The Cautious Optimism Economics Correspondent doesn't frequently post "I told you so," but he does recall many stories from early 2022 predicting the new "gold-backed" Russian ruble was on the precipice of replacing the U.S. dollar as the world's leading reserve currency. 

The Economics Correspondent is a longtime student of history's variations of national and international gold, silver, and bimetallic standards and saw right from the beginning that the ruble was not "gold-backed." The Kremlin’s announcement that the Russian central bank would buy gold at a fixed ruble-price per ounce from March to June of 2022 immediately sent end-of-the-dollar journalists declaring Russia was “going on the gold standard” and “the ruble will quickly dethrone the dollar.”

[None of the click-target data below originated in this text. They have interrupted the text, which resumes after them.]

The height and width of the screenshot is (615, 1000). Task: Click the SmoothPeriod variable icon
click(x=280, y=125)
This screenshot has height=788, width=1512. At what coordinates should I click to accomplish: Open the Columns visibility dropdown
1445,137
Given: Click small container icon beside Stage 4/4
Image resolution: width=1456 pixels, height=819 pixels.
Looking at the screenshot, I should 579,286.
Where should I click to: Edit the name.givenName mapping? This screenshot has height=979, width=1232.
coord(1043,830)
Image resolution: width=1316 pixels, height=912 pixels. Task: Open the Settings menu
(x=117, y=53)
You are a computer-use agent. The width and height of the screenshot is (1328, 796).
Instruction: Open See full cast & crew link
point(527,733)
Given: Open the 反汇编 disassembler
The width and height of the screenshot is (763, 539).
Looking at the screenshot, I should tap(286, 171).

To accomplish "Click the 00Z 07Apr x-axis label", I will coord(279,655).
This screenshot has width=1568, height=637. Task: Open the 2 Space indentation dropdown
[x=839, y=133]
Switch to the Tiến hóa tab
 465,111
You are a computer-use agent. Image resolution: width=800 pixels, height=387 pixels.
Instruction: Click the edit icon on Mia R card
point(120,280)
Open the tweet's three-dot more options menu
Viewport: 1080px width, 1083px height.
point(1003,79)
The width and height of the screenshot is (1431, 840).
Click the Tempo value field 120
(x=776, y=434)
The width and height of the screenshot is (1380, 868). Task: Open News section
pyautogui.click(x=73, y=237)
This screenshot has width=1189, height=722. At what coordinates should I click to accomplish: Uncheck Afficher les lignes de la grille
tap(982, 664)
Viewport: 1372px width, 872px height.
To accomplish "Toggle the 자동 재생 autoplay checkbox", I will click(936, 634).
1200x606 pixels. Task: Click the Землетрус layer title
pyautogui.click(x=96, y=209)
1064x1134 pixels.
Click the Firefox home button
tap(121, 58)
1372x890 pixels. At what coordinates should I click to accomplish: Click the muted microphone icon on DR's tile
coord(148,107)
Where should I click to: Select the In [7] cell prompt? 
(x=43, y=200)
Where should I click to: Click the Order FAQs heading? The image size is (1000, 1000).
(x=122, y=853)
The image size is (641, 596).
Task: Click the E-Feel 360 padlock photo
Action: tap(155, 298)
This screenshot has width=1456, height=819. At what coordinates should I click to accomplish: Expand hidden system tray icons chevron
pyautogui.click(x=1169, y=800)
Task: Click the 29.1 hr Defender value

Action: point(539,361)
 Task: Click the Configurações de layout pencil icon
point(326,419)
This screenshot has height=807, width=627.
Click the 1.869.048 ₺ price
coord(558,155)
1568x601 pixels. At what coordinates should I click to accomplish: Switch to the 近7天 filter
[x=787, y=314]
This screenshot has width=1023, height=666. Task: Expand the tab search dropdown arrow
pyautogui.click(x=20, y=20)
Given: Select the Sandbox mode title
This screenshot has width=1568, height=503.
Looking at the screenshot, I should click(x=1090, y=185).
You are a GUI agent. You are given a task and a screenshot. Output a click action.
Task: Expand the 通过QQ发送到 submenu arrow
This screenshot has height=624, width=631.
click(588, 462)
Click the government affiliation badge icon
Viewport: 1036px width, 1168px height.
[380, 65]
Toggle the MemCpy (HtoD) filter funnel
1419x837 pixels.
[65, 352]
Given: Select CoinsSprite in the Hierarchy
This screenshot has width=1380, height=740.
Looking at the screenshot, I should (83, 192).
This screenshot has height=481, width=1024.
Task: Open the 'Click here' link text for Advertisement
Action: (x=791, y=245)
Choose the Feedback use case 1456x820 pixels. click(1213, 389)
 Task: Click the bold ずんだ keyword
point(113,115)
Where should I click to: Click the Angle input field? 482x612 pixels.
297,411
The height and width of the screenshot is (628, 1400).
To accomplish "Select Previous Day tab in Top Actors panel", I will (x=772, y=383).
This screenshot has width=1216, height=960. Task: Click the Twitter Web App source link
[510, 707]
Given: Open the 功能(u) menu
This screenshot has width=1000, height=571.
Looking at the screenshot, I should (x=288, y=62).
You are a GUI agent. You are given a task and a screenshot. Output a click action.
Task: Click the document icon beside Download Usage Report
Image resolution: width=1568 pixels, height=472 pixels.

At least two glaring problems with this narrative that doomsayers should have first understood were:

1) A policy to buy gold at a fixed price alone does not constitute a gold standard—period. It only indicates that a central bank is accumulating gold reserves.

For a currency to truly claim gold-backing the central bank must pledge not only to buy, but more importantly sell gold at a fixed ruble-price and pledge to always sell it on demand—no waiting or delays, something the CBR (unsurprisingly) never did.

2) No gold standard with an expiration date of June 30, 2022, or in three months, or in six months, etc... is credible either.

Even if the Russian central bank actually began selling its gold reserves at a fixed ruble-price, which it never did, a termination date of June 30, 2022 would serve as announcement that Russia was terminating its gold standard in three months and confidence in the stable purchasing power of the ruble would have been undermined before it ever started, very possibly leading to a run on Russia's gold reserves.

The Correspondent has plenty of complaints about the fiat U.S. dollar and especially the multiple failings of the Federal Reserve System, but the dollar is still the least dirty shirt in the laundry basket—especially when compared to any currency that alleges to offer a suitable global reserve alternative.

To learn more about the poorly understood subject of global reserve currency alternatives see the Correspondent’s two 2019 articles at:

Thursday, February 15, 2024

When Was History's First Monetary Inflation?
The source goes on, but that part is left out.